Sunday, July 07, 2013

Lost on Longwood?


Councillor Brian McHattie, 
City of Hamilton


RE: Longwood Road Environmental Project Report Notice of Project Completion

Dear Councillor McHattie,

I am writing on behalf of Transportation for Liveable Communities (TLC) to voice our extreme dissatisfaction with the notice of completion for the Longwood Road environmental project report.

The City of Hamilton has a unique opportunity to seize on McMaster University’s expansion into Longwood Road and the potential to attract numerous young professionals who can further invigorate the Kirkendall neighborhood. Such young professional have made it loud and clear that they seek to live and work in lively communities where they can walk and bike.
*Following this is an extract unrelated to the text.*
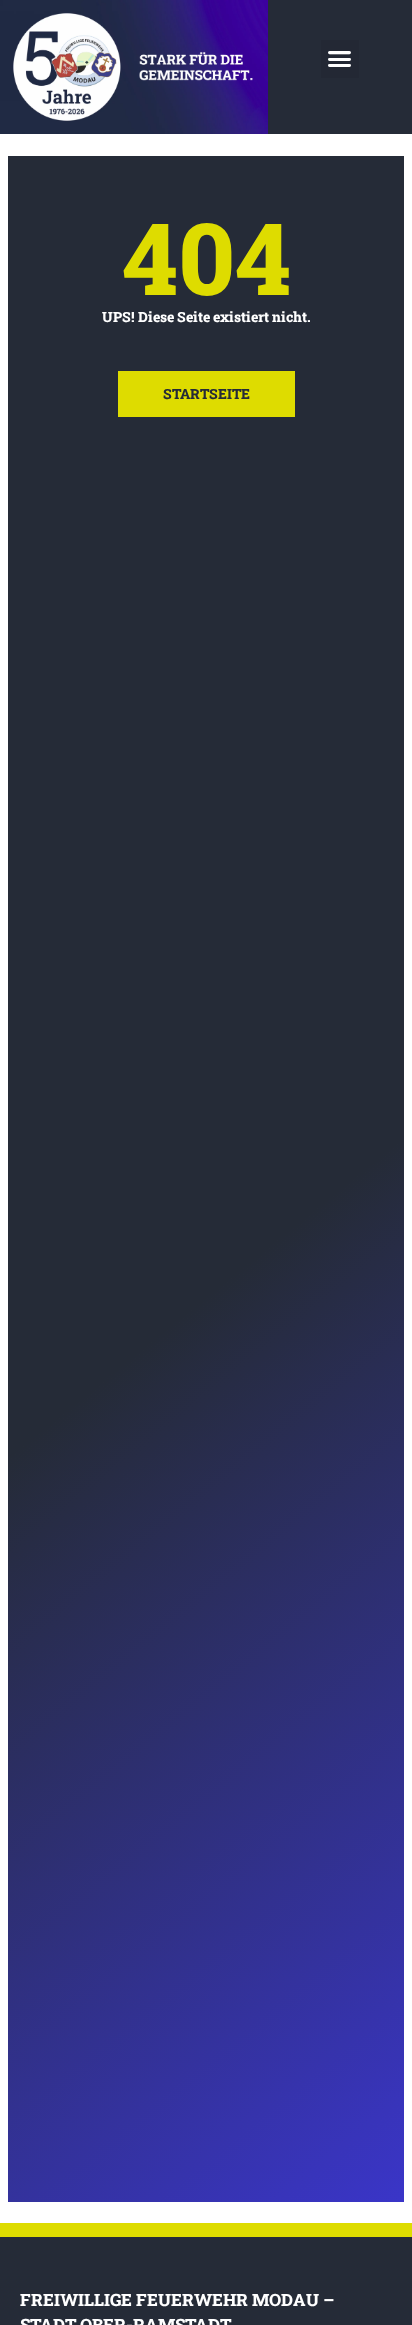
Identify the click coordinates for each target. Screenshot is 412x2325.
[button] (340, 59)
Despite the assertion in the city report, there are no solid MTO plans in the near future that involve widening highway 403, according to the MTO’s “Southern Highways Program 2012 to 2016.” Planning for such a project would not even begin until after 2016. 
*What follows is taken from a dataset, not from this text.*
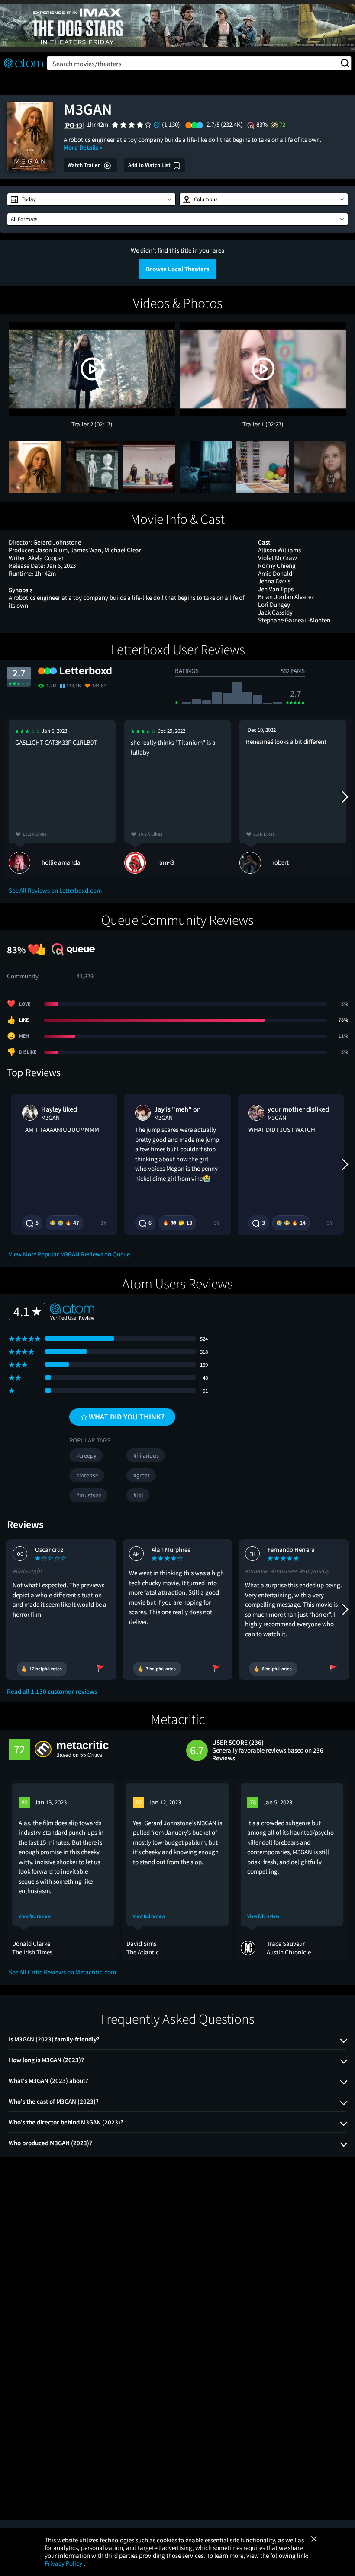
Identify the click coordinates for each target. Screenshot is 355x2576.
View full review (35, 1916)
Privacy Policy (64, 2563)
Disappointedly, the city’s plan for Longwood Road uses future highway widening as reason to create a people-hostile 5-lane highway on Longwood, with inappropriate accommodation of pedestrian and cyclists. Moreover, the plan effectively is to do nothing in the foreseeable future despite latent demand which requires immediate accommodation of safe pedestrian and cyclist routes.  
  
Our vision for Longwood Road is simple, sensible and feasible: wide sidewalks and bike lanes on both sides of the road, from its start at Princess Point in the north to its terminus at similar people-friendly facilities on Aberdeen Ave. Only such a plan would accommodate the people who wish to live and work in Kirkendall and the McMaster Innovation Park. In our vision, we could readily travel by foot and bike between the Innovation Park and neighborhood destinations at all directions, including Westdale and McMaster University.
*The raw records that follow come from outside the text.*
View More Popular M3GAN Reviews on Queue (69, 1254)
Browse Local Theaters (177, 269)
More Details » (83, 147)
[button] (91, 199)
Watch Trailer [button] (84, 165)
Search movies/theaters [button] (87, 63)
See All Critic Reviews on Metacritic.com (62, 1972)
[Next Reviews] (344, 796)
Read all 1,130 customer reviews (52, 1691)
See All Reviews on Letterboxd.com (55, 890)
We find it absurd that, even though the motivation for the Longwood Road environmental project was “a need for enhanced pedestrian and bicycle access and improved safety along the existing corridor” (quotation taken from the project Problem and Opportunity Statement), it has resulted in a backward conclusion reflecting mid-Twentieth Century car-centric thinking that fails to adequately address the Problem and Opportunity statement.

Giving that the notice of completion makes it clear that we have been blocked from appealing with a part II order, TLC intends to take other available democratic actions to advance the local cause of sustainable transportation. Such actions will include wide broadcasting of the fact that plans for the major transportation corridor to the McMaster Innovation Park are anything but innovative. We hope to find allies in the McMaster community including McMaster Innovation Park so that the best interests of this new facility are served by a multi-modal transportation network.

Sincerely yours,

Randy Kay

CC 
Dr. Patrick Deane, President, McMaster University
Mr. Zach Douglas, President and CEO, McMaster Innovation Park

TLC is a citizen-powered advocacy group formed in 2000 that seeks to improve conditions and infrastructure that supports and actively encourages healthy and sustainable transportation modes, including walking, transit, cycling and car pooling.